Valeu, Diogo! Troquei os termos mesmo. My bad! =)
Diego,
Vc chegou a conversar com o Jurandir sobre a possibilidade de fazer um podcast de seriados? Acompanho o rapaduracast e tenho certeza que a qualidade de um podcast voltado para a televisão daria muito certo.
Tenho certeza que o Jurandir, Mauricio e o Siqueira entendem muito de seriados…
Abs
Não conversamos sobre isso, Fernando. Acho ótima a ideia, mas não sei se a curto prazo.
Concordo com o Fernando…
Seria legal ter PodCast sobre séries..
Um podcast sobre seriado seria interessante, tá aí eu apoio.
Charlie’s Angels: series fail!
A ABC cancelou a série As Panteras…
Era de se esperar, Sandro.
Eu cancelei da minha lista no segundo episódio. rs
O terceiro é bem melhor, mas é meio tarde pra tentar agradar.
Larguei HTBaG no piloto, 2 Broke Girls no episódio 02 e Whitney no episódio 04. Ainda não tive tempo de ver Unforgattable.
Revenge foi uma boa surpresa. Confesso que só assisti porque liberaram o piloto duas semanas antes e como não tinha nada novo, conferi.
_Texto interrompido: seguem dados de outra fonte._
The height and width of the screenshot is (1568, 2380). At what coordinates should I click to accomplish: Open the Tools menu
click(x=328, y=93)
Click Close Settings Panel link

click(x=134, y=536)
Também gostei de A Gifted Man, mas não sei o que esperar.
Só tô vendo Secret Circle por causa do Kevin Williamson. A série ainda não me fisgou, mas vou dar chances até o episódio 06, que foi o tempo que The Vampire Diaries levou pra ficar boa de verdade.
Acabei de assistir o quarto episódio de “Person of Interest”. Olha, posso apenas adiantar que Michael Emerson de novo rouba a cena – dessa vez, como mocinho – e Caviezel também não deixa a desejar! Muitos podem até achar “forçado” alguns momentos da série, mas “Person…” tem uma temática muito interessante e estou curtindo muito!
Aliás, concordo com o pessoal ai de cima: que tal Rapaduracast sobre séries? Grande abraço e parabéns pelo ótimo trabalho no Cinema com Rapadura!